**** Data to examine ****

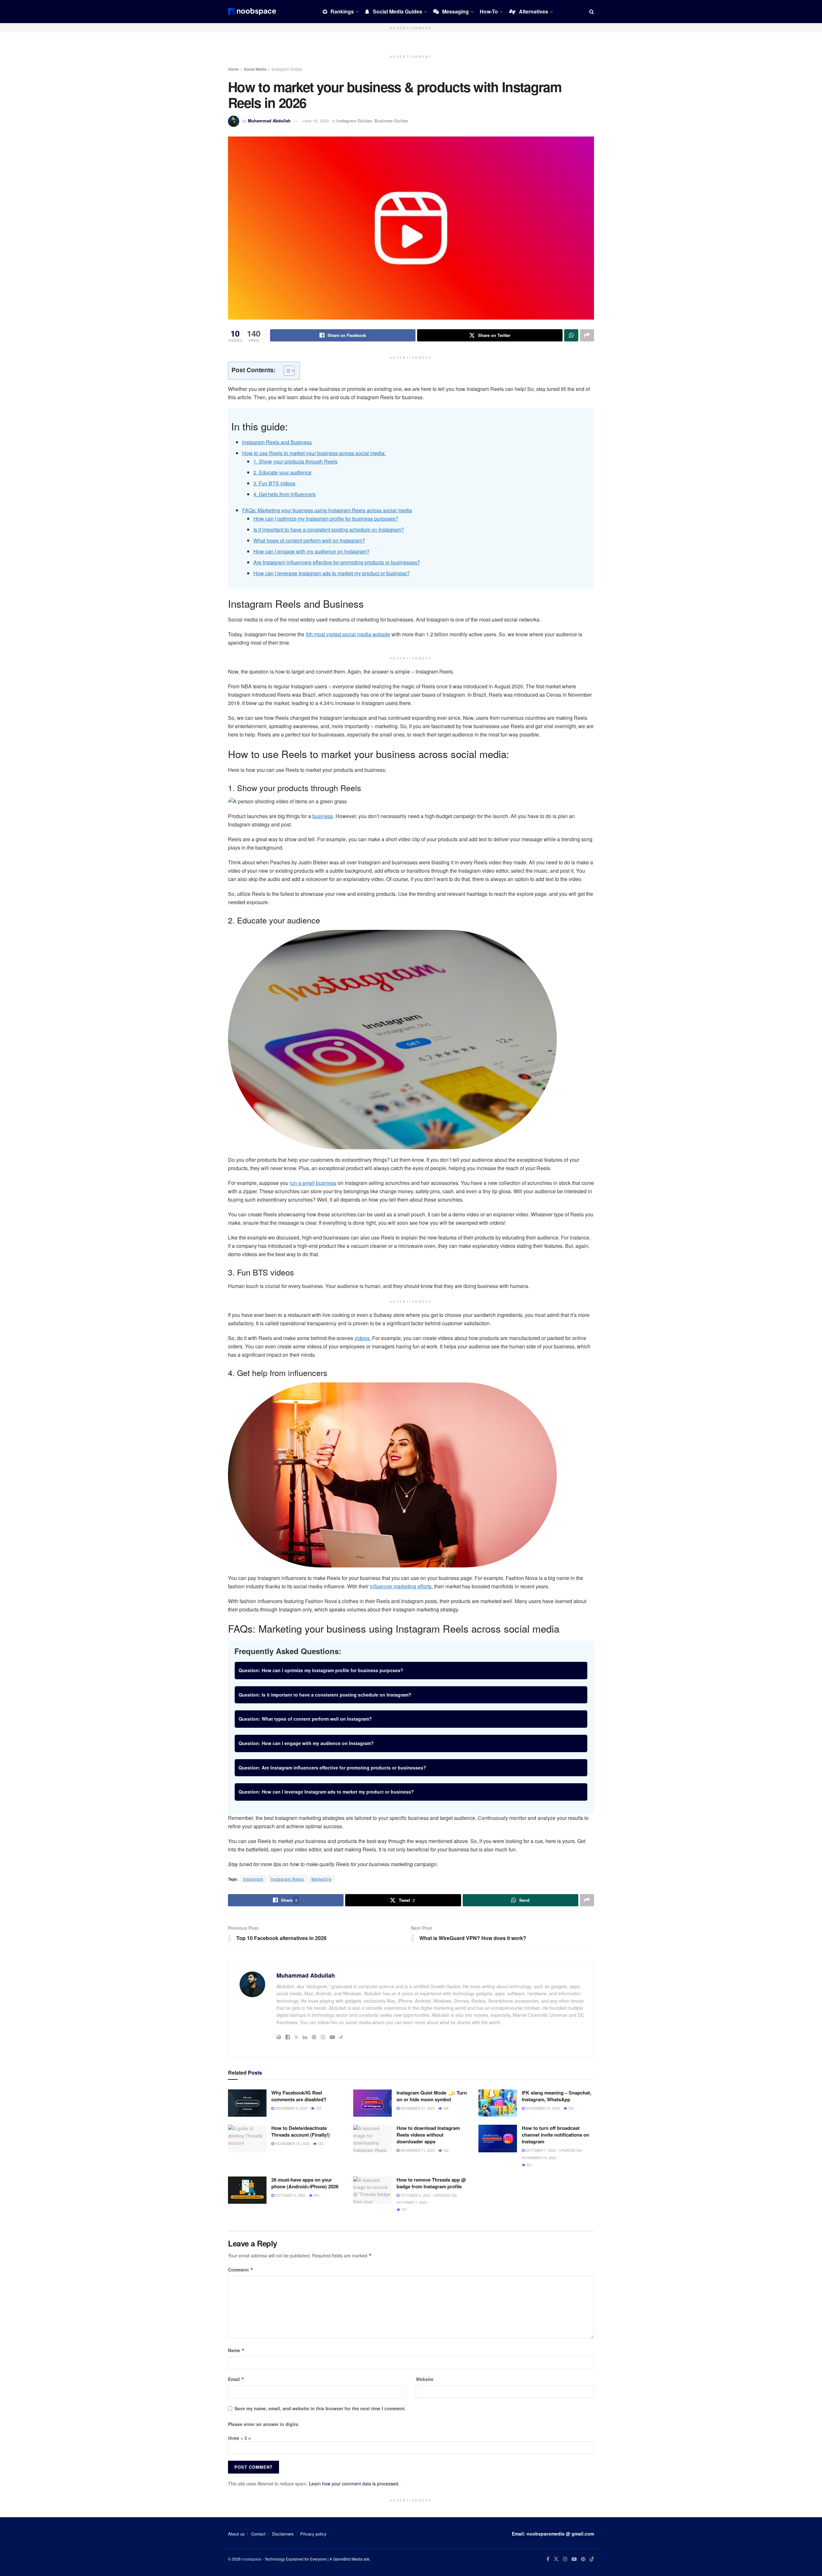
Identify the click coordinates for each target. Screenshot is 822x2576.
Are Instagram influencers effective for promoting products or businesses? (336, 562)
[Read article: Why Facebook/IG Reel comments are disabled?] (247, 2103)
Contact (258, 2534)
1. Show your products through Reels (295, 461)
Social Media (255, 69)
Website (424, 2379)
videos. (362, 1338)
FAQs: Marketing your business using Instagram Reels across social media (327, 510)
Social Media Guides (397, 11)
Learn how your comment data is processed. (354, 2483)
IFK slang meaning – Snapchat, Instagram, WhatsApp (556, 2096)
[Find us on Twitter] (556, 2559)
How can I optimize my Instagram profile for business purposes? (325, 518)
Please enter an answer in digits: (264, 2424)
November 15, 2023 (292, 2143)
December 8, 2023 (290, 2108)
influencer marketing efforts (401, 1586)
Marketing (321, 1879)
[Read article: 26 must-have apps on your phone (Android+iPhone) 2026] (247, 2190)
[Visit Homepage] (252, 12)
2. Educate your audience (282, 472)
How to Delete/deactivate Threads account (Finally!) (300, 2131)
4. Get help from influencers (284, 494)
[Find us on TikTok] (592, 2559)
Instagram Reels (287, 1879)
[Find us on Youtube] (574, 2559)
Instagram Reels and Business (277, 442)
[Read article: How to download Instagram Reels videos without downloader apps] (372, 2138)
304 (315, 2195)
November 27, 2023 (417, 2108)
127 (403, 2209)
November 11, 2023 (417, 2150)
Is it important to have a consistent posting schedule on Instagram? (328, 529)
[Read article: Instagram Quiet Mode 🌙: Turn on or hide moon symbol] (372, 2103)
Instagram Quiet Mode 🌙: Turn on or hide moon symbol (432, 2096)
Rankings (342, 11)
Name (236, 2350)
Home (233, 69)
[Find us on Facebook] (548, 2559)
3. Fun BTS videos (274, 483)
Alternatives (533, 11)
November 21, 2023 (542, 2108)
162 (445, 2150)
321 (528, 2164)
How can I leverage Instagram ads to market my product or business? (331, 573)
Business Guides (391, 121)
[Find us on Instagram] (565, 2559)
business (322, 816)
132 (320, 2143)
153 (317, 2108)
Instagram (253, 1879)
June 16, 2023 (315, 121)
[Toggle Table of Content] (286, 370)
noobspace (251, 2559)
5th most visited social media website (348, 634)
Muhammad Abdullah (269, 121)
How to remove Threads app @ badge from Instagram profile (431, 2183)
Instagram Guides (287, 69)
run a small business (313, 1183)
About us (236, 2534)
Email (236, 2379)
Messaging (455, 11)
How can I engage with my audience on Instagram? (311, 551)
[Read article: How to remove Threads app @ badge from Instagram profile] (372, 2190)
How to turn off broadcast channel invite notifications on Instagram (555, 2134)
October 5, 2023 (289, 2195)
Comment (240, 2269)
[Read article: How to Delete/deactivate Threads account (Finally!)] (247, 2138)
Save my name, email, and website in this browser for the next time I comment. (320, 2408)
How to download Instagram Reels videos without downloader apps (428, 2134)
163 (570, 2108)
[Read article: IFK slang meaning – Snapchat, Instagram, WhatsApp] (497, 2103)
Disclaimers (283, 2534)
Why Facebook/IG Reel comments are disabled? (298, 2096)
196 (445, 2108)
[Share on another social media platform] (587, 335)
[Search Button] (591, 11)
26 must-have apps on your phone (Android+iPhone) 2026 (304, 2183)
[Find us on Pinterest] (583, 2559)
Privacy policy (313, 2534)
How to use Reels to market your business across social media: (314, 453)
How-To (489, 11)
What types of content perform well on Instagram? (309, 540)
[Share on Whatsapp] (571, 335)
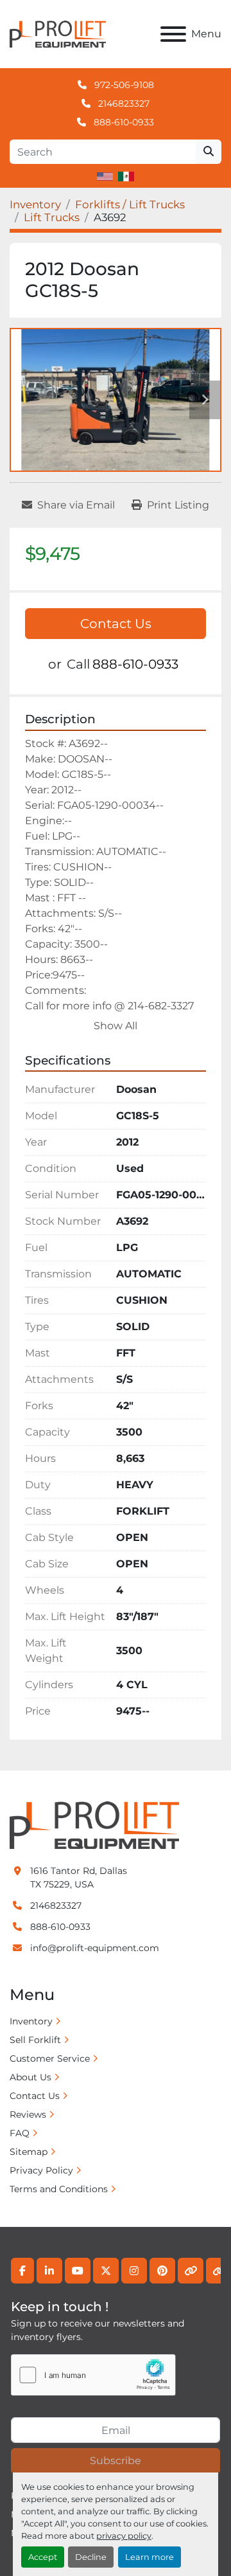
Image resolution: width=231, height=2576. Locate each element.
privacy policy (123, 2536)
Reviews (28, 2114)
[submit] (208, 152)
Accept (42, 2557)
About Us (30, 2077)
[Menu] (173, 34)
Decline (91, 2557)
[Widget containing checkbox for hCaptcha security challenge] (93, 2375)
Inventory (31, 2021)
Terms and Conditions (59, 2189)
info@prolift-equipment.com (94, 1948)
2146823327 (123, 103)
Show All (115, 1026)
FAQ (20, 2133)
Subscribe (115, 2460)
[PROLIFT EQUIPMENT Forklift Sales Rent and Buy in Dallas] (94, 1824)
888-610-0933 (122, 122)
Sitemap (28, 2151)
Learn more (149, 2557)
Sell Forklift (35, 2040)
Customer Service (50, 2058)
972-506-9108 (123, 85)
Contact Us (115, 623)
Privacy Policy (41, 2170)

****

→ **Action item**
Among the entries above, the line containing "Learn how your", the line containing "[Read article: How to remove", and all lines between them are to be restated word for word; nothing else belongs in the reply.

→ **Response area**
Learn how your comment data is processed. (354, 2483)
IFK slang meaning – Snapchat, Instagram, WhatsApp (556, 2096)
[Find us on Twitter] (556, 2559)
How can I optimize my Instagram profile for business purposes? (325, 518)
Please enter an answer in digits: (264, 2424)
November 15, 2023 (292, 2143)
December 8, 2023 (290, 2108)
influencer marketing efforts (401, 1586)
Marketing (321, 1879)
[Read article: 26 must-have apps on your phone (Android+iPhone) 2026] (247, 2190)
[Visit Homepage] (252, 12)
2. Educate your audience (282, 472)
How to Delete/deactivate Threads account (Finally!) (300, 2131)
4. Get help from influencers (284, 494)
[Find us on TikTok] (592, 2559)
Instagram Reels (287, 1879)
[Find us on Youtube] (574, 2559)
Instagram Reels and Business (277, 442)
[Read article: How to download Instagram Reels videos without downloader apps] (372, 2138)
304 (315, 2195)
November 27, 2023 (417, 2108)
127 (403, 2209)
November 11, 2023 (417, 2150)
Is it important to have a consistent posting schedule on Instagram? (328, 529)
[Read article: Instagram Quiet Mode 🌙: Turn on or hide moon symbol] (372, 2103)
Instagram Quiet Mode 🌙: Turn on or hide moon symbol (432, 2096)
Rankings (342, 11)
Name (236, 2350)
Home (233, 69)
[Find us on Facebook] (548, 2559)
3. Fun BTS videos (274, 483)
Alternatives (533, 11)
November 21, 2023 (542, 2108)
162 (445, 2150)
321 (528, 2164)
How can I leverage Instagram ads to market my product or business? (331, 573)
Business Guides (391, 121)
[Find us on Instagram] (565, 2559)
business (322, 816)
132 (320, 2143)
153 (317, 2108)
Instagram (253, 1879)
June 16, 2023 (315, 121)
[Toggle Table of Content] (286, 370)
noobspace (251, 2559)
5th most visited social media website (348, 634)
Muhammad Abdullah (269, 121)
How to remove Threads app @ badge from Instagram profile (431, 2183)
Instagram Guides (287, 69)
run a small business (313, 1183)
About us (236, 2534)
Email (236, 2379)
Messaging (455, 11)
How can I engage with my audience on Instagram? (311, 551)
[Read article: How to remove Threads app @ badge from Instagram profile] (372, 2190)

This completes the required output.